Tama tersenyum, seakan tahu apa yang ada di pikiran Arya. “Kadang kita butuh waktu buat ngerasain itu, bro. Waktu yang kita kira hilang, ternyata nggak hilang kok. Cuma kita aja yang lupa buat ngelihatnya.”

Arya mengangguk pelan, merasa lega dengan kata-kata itu. Ia tahu bahwa meskipun hidup ini penuh ketidakpastian, yang terpenting adalah bagaimana cara kita menjalani hari-hari, dengan penuh kesadaran dan tanpa rasa takut. Terkadang, kita butuh teman untuk mengingatkan kita bahwa kita tidak harus sendiri. Dan terkadang, kita hanya perlu berhenti, menarik napas, dan menikmati setiap detik yang ada.

Malam itu, saat pulang ke rumah, Arya merasa bahwa ia telah menemukan sesuatu yang penting dalam hidupnya. Ia tidak bisa menghentikan waktu, tidak bisa mengubah apa yang sudah terjadi, tetapi ia bisa memilih bagaimana cara menjalani hari-harinya. Tidak lagi dengan rasa takut atau cemas yang terus membayangi, tetapi dengan kesadaran bahwa hidup ini adalah sebuah perjalanan, dan selama kita mampu merasakannya, setiap langkah yang kita ambil akan penuh makna.

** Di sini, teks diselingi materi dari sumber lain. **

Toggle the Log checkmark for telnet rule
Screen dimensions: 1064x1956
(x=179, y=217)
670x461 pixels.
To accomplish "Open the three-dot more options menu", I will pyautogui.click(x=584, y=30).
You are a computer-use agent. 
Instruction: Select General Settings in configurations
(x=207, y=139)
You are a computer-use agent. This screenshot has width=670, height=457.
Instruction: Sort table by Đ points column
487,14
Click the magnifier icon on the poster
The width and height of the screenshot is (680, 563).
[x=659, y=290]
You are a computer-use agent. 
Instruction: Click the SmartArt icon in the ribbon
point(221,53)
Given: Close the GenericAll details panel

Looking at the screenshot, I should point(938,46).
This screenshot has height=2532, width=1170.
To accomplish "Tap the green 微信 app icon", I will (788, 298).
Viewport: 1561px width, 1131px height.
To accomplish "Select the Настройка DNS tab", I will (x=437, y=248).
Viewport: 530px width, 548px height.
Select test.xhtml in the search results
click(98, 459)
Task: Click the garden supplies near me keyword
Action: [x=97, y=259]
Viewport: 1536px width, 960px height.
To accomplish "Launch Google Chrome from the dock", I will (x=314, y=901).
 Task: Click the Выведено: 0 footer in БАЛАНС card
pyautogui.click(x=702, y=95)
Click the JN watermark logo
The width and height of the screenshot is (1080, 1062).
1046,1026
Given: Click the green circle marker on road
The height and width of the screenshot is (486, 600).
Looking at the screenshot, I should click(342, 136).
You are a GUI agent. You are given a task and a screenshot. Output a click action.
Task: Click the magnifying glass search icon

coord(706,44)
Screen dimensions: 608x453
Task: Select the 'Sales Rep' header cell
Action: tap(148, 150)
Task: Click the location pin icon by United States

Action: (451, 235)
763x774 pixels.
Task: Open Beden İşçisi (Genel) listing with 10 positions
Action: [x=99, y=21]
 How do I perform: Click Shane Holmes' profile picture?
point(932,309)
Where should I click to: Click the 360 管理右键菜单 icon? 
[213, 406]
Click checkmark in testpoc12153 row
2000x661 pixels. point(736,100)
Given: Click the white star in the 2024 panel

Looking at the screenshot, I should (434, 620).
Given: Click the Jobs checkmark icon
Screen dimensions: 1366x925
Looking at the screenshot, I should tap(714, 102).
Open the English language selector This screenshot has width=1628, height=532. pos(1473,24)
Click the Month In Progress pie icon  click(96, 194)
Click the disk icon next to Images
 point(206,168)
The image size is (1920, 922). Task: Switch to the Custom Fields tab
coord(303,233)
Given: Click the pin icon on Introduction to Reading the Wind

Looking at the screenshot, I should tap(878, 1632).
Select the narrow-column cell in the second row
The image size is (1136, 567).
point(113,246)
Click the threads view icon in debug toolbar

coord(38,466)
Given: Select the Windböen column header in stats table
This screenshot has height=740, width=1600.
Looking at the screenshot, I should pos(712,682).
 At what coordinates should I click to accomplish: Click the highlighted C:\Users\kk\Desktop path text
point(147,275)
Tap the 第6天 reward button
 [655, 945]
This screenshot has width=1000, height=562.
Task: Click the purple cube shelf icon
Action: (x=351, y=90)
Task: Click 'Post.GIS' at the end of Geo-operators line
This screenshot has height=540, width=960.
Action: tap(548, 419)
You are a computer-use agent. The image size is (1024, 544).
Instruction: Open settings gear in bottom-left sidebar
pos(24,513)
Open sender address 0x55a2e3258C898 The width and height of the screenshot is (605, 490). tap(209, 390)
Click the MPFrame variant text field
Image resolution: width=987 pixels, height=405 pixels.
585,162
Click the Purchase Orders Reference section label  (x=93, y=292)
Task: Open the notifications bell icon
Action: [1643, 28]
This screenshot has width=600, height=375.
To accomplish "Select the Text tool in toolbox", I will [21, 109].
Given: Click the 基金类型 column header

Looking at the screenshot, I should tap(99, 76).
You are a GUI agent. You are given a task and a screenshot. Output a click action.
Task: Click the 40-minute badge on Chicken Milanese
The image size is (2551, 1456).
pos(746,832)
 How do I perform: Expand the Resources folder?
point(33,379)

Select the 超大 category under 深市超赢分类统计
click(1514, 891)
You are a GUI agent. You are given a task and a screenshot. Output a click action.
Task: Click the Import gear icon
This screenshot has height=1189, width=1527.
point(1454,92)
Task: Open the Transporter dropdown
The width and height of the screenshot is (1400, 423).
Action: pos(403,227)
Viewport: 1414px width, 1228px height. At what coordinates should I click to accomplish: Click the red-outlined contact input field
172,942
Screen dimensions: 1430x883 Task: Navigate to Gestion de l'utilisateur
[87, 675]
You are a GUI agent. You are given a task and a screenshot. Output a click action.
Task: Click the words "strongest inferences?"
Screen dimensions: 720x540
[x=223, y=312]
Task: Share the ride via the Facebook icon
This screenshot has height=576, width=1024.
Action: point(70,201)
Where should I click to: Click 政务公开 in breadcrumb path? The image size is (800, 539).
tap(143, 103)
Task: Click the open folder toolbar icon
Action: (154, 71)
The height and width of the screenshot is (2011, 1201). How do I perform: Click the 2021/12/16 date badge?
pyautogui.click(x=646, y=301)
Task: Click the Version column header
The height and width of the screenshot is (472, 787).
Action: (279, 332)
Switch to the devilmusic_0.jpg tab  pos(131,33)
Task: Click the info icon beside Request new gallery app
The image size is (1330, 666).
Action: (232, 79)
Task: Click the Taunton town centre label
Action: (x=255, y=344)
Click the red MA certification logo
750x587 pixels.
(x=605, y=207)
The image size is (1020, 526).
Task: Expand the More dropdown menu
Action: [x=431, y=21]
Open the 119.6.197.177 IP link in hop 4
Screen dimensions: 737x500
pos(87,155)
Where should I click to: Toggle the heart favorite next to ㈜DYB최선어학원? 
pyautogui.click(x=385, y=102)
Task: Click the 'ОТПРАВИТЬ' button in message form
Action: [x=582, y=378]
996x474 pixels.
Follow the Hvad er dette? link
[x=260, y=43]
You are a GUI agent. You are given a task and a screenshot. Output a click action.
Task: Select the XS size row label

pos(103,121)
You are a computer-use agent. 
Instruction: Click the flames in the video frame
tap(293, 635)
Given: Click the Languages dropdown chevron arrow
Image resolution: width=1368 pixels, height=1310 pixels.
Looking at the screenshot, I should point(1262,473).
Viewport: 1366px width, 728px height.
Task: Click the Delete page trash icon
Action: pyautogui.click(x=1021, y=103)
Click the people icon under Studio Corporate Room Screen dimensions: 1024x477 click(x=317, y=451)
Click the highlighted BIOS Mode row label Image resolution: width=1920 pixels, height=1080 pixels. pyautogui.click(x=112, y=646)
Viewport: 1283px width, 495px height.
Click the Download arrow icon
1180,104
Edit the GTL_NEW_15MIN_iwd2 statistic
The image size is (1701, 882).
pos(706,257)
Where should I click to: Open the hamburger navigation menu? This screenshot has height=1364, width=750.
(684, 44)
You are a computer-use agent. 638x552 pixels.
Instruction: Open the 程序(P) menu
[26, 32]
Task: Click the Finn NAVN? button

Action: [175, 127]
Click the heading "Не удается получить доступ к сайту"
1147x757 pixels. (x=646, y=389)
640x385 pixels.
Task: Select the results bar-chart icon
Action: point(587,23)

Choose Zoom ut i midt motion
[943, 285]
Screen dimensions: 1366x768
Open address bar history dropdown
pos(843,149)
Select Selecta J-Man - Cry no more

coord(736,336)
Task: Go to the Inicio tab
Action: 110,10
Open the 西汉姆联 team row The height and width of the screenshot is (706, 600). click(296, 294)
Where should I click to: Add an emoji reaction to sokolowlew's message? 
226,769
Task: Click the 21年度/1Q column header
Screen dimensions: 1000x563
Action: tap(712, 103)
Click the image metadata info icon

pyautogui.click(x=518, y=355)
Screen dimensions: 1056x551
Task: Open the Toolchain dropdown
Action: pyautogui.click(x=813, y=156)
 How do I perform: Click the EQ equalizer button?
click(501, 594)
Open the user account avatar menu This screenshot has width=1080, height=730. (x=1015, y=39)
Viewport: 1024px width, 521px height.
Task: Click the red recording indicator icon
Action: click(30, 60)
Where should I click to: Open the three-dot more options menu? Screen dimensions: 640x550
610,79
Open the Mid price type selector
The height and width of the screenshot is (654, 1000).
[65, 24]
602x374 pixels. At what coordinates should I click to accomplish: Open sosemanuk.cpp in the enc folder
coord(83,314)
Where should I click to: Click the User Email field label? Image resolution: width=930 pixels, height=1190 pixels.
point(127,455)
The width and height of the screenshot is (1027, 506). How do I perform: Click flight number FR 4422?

Ketika ia berdiri di depan pintu rumah, Arya menatap langit malam yang kembali gelap. Tidak ada bintang yang terlihat, tetapi ia merasa seolah-olah bintang itu ada di dalam dirinya, menyinari langkahnya yang perlahan berjalan ke depan.

Dan meskipun tak ada yang tahu apa yang akan datang, Arya tahu satu hal: ia akan terus berjalan, menikmati setiap momen, dan menemukan kelegaan dalam ketidakpastian.

 

Jadi, hidup itu bukan soal apa yang bakal terjadi besok atau minggu depan. Kadang, yang paling penting itu adalah gimana kita ngejalanin hari ini, dengan segala ketidakpastian dan kebingungannya.

Seperti Arya, mungkin kita semua cuma perlu berhenti sebentar, tarik napas, dan ngerasain apa yang ada di sekitar kita. Karena kadang, kebahagiaan itu bukan di ujung jalan, tapi di setiap langkah yang kita ambil. So, nikmatin aja hidup, bro!